Monday, July 24, 2006 Posted: 2008 GMT (0408 HKT)
This artist's concept shows a dusty planet-forming disk in orbit around a whirling young star.
Scientists have long reckoned that the disks of gas and dust that can turn into planets might be putting the brakes on young stars, which can spin around in half a day or less if nothing tugs on them, researchers said on Monday.
"We knew that something must be keeping the stars' speed in check," Luisa Rebull of NASA's Spitzer Science Center said in a statement. "Disks were the most logical answer, but we had to wait for Spitzer to see the disks."
The orbiting Spitzer telescope sees the cosmos through infrared radiation, which makes it particularly good at finding the disks that swirl around stars, because the dust in the disks is heated by starlight and glows in infrared light.
Astronomers theorize that the disk slows the spinning star by pulling on its magnetic fields.

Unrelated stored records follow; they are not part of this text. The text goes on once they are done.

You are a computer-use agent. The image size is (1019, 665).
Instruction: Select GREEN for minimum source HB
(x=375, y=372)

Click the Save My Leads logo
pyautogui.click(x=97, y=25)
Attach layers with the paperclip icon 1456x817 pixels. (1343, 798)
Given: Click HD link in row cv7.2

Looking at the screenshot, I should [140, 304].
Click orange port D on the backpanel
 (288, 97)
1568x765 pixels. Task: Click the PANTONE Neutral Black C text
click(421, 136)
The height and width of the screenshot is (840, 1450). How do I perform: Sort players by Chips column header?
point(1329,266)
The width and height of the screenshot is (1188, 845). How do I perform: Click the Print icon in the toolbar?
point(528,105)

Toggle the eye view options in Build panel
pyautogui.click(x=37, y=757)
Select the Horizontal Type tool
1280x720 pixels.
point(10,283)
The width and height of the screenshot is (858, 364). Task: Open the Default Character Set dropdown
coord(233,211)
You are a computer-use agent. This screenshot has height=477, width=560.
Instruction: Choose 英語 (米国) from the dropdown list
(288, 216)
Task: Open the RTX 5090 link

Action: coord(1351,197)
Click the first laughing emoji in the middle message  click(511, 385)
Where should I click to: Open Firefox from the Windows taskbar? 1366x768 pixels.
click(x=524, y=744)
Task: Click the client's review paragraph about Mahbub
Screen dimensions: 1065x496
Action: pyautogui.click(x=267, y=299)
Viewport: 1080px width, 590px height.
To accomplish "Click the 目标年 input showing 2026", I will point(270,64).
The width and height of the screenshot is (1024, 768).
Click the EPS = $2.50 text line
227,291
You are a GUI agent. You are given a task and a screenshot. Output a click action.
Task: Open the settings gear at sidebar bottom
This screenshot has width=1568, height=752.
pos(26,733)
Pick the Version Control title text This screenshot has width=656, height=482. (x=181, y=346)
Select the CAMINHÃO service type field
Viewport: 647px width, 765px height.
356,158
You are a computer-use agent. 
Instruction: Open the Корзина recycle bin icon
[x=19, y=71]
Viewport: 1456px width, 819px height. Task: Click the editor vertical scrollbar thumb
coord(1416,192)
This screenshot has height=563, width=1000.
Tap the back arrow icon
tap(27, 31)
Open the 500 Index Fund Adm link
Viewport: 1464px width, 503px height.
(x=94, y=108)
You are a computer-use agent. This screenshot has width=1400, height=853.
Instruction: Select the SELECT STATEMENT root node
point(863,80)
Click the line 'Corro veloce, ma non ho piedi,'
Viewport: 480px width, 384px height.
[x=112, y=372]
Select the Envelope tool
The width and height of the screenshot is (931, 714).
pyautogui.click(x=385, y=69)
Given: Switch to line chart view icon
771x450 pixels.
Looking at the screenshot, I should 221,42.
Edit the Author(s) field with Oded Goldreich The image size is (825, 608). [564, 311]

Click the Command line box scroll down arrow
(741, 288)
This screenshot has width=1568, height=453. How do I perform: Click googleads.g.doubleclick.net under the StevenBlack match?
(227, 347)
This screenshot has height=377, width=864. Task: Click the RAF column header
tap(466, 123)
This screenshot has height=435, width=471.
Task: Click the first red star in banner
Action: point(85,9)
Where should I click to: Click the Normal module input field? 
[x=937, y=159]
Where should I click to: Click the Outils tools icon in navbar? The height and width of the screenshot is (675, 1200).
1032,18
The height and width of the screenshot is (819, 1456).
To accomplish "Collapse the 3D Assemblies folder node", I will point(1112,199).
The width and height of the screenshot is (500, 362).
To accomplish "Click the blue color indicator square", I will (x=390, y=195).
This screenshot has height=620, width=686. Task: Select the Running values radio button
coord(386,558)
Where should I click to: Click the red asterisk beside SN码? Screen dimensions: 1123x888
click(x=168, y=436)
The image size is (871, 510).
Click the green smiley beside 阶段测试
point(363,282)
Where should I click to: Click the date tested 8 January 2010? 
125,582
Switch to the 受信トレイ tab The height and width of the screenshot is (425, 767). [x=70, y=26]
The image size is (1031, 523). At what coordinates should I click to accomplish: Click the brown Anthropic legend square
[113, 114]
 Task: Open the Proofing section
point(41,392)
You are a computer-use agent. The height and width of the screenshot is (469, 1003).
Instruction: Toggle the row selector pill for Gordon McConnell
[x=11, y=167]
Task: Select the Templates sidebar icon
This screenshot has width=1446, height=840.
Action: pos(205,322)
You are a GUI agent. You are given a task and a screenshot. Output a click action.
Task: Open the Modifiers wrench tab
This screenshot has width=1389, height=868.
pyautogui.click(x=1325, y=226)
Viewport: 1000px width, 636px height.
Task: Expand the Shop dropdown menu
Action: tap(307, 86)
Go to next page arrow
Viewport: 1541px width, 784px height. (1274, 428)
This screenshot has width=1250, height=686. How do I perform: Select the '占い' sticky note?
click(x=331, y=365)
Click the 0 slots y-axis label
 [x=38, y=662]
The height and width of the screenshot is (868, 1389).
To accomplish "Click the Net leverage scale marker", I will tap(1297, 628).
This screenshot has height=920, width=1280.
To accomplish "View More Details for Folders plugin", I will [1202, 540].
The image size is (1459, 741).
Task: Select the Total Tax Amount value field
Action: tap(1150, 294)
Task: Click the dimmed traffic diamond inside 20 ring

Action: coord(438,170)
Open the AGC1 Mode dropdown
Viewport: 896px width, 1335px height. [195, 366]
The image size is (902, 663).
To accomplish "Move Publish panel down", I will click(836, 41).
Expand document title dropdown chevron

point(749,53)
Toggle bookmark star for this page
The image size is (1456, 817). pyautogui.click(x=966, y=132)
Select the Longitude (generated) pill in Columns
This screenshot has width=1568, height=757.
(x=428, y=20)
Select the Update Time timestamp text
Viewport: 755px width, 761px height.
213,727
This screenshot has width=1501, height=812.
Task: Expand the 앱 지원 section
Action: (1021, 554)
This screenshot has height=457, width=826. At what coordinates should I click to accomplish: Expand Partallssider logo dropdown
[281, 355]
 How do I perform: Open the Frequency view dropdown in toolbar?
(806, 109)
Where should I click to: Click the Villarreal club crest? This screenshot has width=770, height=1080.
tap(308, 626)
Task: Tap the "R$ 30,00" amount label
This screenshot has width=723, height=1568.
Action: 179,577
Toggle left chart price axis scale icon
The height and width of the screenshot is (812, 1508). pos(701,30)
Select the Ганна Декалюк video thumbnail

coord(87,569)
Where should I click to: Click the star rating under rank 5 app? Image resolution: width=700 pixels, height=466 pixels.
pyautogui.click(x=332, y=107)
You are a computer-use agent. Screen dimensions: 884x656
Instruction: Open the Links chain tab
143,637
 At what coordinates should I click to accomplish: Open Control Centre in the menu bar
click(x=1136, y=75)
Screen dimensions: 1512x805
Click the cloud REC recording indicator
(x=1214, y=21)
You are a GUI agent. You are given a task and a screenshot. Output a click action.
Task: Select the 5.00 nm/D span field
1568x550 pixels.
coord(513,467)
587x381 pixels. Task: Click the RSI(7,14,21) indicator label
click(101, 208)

When these fields pass through a dust disk, they are believed to get stuck "like a spoon in molasses," the researchers' statement said.
Stars start out as collapsing balls of gas that spin faster as they shrink; as they spin, excess gas and dust flattens around them into pancake-like disks.
Astronomers believe this gas and dust eventually clumps together to form planets.
Rebull was the lead author of a paper published in the July 20 edition of the Astrophysical Journal.